McColgan expressed his personal view on the current election, but warned that he does not expect others to follow his example, but use their own minds to make what they believe to be the right decision for them. "I really feel like you have two options and one is more of the same and one is a more progressive route,” he said. “I feel like economically things are really, really bad and we need a change. I'm going to vote for the more progressive candidate, the younger candidate,” McColgan continued. “I feel like that's just my own personal decision. People can exercise their own right to pick who they want and I respect that – that's the cornerstone of democracy,” said McColgan. “ I just want people to vote and engage in the process. Don't bitch and moan if you're not voting.”
The wars in Afghanistan and Iraq are now entering their seventh year with no apparent end in sight, with $3 trillion spent and over 5000 Americans lost in the conflict. Both McColgan and Bawinkel had a special message to pass on to the soldiers and sailors serving their country and wanted them to know that they are remembered and personal opinions about the war should not reflect how they feel about the troops serving.
"Adhere to your training, be safe, and I'm grateful for your service,” McColgan said. “I don't let my personal politics enter into the equation when that's presented to me.

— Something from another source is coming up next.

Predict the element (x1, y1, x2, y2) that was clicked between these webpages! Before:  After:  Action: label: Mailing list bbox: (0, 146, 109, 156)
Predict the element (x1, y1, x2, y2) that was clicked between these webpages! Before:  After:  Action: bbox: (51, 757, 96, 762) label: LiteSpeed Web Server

I just have a lot of respect for people in the uniform. I served before. I have some level of identification and point of reference with it.”
"I say take heart, take courage, definitely know that you got people that love you and appreciate you no matter what the news media says,” Bawinkel said. “We definitely appreciate the sacrifice they're making. I say, you know what, sometimes it stinks how many times you have to go over there but I definitely want them to know that we really appreciate them and appreciate everything about them.”
The Street Dogs, Time Again, and Flatfoot 56 will be at Club Sound on Friday, October 10th in Salt Lake City. Doors open at 5:30pm.